Tuesday, March 10, 2009

Allergically Clean?

Are we in the Industrial West breeding generations of allergy sufferers due to our overly hygienic lifestyle?


By: Ringo Bones


Loading one’s home with soaps, hand wipes, and antibacterial detergents has always been a sign of good parenting in the Western world. But ever since that somewhat controversial study on allergies whose data began to emerge near the end of the 1990’s showing that our modern overly hygienic lifestyle may actually trigger a heightened vulnerability to allergies – even to asthma – has sent shock waves across households of the affluent West.

Although some scientists have speculated as far back as the 1970’s that if the human immune system is not exposed to harmful pathogens during childhood, it may develop an over-active immune responses – hence allergies – to harmless plant pollen and mites. If this is true, then are we in the West guilty of breeding a generation of children with immune systems akin to white lab mice, unable to survive unaided in Mother Nature’s wild blue yonder?

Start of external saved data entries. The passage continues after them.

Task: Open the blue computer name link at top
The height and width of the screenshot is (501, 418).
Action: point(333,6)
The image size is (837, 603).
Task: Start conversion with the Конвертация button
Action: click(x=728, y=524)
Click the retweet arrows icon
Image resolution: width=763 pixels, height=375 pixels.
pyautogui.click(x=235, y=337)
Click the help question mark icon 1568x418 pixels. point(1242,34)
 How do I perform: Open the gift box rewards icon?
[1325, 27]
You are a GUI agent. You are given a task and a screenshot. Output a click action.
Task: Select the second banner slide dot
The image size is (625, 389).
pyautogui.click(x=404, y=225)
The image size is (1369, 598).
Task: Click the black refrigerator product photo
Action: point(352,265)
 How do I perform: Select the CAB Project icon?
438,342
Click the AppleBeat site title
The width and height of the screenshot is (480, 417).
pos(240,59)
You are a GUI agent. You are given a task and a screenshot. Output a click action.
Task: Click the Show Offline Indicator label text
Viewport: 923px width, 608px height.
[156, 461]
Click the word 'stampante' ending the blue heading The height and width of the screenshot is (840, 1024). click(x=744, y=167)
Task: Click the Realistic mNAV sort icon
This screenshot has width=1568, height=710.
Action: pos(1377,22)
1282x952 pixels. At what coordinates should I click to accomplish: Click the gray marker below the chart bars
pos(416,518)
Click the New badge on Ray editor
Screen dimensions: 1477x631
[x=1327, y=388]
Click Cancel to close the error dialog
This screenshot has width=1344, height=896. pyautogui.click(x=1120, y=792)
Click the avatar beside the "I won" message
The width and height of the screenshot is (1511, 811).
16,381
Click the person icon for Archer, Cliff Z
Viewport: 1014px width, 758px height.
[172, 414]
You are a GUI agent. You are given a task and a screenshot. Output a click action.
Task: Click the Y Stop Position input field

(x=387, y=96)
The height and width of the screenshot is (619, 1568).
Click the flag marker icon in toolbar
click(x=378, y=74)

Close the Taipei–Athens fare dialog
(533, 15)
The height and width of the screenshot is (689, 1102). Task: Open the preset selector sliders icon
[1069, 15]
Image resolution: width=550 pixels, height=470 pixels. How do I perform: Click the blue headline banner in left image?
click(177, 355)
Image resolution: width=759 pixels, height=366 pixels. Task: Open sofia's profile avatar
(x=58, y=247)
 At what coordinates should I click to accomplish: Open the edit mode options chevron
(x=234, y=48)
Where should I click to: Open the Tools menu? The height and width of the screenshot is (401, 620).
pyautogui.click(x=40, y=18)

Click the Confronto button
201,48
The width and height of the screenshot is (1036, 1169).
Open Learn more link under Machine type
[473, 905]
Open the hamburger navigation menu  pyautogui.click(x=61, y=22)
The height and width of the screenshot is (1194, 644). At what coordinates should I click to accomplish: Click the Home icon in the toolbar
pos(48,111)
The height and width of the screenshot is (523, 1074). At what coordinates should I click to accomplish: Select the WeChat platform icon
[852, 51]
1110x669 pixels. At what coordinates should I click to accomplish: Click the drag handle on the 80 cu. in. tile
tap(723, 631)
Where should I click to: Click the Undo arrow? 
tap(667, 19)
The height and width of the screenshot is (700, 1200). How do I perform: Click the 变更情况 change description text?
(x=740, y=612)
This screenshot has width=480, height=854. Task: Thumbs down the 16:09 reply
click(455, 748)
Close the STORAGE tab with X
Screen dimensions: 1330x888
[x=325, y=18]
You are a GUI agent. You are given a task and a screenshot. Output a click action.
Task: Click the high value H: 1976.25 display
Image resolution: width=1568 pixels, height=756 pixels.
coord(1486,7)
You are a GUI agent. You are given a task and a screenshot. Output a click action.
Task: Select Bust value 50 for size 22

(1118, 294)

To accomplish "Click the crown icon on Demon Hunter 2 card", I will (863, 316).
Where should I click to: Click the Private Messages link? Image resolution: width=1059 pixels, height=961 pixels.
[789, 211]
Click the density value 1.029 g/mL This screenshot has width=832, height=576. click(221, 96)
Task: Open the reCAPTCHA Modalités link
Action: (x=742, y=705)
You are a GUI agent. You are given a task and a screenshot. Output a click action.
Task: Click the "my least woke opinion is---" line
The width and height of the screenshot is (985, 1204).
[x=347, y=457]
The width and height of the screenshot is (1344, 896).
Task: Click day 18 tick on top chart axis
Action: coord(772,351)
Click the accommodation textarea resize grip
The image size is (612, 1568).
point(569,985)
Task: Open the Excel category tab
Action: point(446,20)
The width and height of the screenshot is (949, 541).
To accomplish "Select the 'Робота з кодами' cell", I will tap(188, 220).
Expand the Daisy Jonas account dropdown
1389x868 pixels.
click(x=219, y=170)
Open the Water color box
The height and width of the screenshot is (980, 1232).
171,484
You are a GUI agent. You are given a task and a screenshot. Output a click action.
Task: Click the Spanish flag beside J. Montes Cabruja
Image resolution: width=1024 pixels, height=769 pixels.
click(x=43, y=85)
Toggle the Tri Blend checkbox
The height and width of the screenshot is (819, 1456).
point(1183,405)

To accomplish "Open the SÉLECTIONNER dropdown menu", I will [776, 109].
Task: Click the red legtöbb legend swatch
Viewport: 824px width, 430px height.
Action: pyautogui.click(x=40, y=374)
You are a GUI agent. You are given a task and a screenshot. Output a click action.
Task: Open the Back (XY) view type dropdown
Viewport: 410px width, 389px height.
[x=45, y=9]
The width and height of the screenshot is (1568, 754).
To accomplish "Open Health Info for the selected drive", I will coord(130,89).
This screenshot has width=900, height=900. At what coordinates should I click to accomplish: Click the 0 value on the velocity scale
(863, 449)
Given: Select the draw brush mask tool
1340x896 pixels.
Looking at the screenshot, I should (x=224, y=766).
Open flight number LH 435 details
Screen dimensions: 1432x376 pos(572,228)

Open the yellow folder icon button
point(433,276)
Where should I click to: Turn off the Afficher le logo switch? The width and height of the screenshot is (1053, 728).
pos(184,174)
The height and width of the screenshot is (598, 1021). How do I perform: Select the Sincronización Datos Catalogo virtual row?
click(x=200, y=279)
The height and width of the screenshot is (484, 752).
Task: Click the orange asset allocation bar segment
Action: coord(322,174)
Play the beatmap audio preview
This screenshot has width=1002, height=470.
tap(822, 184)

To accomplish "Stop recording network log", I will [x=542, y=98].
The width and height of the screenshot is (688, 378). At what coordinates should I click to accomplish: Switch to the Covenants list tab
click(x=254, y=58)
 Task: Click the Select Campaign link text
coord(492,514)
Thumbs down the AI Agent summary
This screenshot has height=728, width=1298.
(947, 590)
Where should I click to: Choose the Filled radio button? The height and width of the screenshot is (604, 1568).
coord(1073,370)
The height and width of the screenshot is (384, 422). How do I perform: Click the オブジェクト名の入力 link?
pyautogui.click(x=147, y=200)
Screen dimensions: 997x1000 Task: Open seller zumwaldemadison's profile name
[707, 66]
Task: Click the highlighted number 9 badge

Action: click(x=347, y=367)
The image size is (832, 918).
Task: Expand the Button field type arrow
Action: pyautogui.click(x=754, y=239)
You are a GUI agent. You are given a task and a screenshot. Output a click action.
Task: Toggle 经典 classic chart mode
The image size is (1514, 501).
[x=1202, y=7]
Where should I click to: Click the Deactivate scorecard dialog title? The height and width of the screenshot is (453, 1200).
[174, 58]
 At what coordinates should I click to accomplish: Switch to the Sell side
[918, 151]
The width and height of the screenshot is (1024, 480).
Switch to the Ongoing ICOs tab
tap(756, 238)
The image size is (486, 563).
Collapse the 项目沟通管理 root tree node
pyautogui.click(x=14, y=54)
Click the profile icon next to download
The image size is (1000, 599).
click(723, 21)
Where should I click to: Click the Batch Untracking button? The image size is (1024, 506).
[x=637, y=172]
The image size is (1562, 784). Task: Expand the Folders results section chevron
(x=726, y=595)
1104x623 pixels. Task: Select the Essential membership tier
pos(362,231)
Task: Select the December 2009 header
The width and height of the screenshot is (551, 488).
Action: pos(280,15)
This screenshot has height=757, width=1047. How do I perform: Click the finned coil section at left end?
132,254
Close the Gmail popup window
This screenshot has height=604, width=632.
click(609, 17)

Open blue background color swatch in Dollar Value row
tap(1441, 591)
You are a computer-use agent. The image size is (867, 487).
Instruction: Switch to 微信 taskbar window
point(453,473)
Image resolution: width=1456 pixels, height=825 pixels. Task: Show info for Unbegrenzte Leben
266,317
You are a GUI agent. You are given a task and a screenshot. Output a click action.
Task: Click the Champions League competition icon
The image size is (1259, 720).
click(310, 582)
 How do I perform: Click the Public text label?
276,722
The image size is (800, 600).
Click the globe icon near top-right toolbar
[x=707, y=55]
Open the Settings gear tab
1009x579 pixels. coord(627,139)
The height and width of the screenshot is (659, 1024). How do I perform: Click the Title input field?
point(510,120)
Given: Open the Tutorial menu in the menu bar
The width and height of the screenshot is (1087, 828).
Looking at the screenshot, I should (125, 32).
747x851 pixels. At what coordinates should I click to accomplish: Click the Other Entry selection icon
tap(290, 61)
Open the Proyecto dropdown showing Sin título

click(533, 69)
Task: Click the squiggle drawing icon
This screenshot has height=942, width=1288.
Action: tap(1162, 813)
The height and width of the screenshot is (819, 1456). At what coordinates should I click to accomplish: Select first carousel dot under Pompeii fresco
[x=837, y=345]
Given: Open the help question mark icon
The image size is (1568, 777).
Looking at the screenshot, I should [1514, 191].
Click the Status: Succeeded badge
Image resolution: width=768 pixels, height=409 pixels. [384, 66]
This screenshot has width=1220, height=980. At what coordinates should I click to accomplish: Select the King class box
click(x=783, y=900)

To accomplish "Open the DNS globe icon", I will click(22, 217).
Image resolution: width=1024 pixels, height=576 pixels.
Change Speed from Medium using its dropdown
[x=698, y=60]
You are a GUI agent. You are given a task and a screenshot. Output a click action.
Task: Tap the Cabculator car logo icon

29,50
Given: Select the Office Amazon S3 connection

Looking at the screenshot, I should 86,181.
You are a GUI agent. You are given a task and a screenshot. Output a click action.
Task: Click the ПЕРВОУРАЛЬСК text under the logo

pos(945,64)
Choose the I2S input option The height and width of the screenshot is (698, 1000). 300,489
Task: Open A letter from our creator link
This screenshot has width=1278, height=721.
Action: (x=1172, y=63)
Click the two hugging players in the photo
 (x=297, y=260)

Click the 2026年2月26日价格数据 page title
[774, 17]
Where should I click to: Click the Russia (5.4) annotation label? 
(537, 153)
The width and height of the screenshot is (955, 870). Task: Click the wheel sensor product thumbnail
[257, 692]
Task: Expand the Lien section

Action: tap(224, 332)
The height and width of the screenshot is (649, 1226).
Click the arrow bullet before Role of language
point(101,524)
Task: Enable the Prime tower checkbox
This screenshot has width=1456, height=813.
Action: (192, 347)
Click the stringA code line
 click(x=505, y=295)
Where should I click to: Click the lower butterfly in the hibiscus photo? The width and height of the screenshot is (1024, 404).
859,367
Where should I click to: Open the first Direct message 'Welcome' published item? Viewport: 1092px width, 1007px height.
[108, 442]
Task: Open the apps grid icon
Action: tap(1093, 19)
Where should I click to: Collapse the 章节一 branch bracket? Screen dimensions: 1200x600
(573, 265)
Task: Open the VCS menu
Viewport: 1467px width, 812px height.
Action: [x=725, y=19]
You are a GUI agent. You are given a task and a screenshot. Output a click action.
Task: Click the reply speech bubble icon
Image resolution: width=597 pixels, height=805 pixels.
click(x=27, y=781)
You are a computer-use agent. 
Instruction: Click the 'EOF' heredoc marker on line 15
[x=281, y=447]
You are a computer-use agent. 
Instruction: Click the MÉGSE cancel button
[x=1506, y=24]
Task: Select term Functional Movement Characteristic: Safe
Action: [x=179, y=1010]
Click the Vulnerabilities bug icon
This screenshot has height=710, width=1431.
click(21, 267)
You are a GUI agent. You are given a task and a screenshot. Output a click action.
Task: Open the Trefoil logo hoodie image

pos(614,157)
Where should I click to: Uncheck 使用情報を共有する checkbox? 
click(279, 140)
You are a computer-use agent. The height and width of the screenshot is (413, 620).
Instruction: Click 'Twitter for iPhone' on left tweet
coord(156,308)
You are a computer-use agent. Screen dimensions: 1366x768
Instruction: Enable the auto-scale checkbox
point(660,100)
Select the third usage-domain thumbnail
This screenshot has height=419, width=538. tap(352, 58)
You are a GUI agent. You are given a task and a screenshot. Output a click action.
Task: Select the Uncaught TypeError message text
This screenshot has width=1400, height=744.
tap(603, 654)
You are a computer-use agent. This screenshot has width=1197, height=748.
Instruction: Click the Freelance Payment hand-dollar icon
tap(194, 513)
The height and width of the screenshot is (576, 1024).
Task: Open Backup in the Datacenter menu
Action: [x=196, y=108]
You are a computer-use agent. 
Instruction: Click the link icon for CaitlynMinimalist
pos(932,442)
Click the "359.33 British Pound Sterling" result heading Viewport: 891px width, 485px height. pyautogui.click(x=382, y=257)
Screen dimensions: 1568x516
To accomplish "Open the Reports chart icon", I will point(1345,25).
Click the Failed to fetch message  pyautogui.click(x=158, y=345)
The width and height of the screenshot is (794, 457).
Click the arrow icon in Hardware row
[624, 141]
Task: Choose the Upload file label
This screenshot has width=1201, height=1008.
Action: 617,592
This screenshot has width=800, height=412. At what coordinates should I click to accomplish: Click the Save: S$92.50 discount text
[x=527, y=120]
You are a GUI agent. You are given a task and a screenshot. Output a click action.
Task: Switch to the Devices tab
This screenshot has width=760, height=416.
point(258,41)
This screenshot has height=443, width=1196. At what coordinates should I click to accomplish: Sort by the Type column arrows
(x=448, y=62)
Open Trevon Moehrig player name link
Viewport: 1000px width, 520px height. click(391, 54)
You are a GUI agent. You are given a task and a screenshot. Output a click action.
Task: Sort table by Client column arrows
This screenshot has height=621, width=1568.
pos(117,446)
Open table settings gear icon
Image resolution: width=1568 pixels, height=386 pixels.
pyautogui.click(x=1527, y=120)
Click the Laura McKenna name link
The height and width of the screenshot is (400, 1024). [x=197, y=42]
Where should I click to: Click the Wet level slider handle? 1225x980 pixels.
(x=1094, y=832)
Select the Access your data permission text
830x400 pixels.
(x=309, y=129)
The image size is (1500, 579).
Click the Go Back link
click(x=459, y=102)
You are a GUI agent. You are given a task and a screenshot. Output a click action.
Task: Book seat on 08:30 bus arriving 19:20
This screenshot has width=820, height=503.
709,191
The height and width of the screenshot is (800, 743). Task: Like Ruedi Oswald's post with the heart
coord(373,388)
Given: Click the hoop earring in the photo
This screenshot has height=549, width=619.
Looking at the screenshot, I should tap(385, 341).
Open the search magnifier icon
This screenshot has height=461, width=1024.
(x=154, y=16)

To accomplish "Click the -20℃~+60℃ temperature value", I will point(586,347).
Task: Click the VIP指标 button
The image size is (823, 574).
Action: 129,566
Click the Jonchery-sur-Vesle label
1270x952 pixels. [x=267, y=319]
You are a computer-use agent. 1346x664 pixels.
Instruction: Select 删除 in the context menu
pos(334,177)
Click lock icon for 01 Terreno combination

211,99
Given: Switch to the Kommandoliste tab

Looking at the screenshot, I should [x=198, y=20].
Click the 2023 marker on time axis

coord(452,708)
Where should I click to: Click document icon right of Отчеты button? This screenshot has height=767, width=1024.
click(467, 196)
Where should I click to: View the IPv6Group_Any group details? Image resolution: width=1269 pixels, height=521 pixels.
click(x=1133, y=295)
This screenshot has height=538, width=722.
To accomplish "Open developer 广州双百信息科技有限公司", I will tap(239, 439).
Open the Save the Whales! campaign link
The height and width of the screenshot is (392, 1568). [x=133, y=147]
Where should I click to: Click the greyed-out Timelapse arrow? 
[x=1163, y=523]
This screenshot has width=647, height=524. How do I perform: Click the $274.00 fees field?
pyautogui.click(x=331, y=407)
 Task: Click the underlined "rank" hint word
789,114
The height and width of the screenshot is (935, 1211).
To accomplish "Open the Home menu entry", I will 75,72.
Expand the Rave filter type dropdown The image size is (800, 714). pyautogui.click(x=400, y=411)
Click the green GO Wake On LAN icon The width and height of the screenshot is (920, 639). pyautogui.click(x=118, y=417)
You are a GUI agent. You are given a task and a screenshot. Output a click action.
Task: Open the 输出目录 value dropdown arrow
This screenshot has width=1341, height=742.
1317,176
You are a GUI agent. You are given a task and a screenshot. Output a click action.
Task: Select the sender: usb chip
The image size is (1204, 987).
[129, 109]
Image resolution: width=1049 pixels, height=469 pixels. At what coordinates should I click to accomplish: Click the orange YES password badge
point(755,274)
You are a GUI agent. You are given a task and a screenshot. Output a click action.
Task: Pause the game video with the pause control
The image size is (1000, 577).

A study conducted during the 1990’s by Paolo Matricardi, an immunologist working for the Italian Air Force, has finally found support for the hygiene theory of allergies. While looking for signs of exposure to the three most common food-borne pathogens – namely Toxoplasma gondii, Helicobacter pylori, and hepatitis A – in two groups of 240 male cadets. During the course of the study Matricardi has found out that one group of cadets had elevated allergic responses, while the other did not. The data of the study also shows that allergies were extremely rare – even nonexistent – among those who had exposure to two or all of the food-borne pathogens during their childhood, while allergy incidences were very common to those who had not.

Basing on the results of his study, Paolo Matricardi believes that our body’s immune cells – especially those in the gut – are primed to respond when they first encounter invading bacteria or viruses. Without such “training” during infancy and childhood, our body’s immune cells may instead multiply in response to innocuous – even to relatively harmless – stimuli. Thus giving primary credence to the theory that the main mechanism behind allergies in the affluent West is an overly hygienic lifestyle.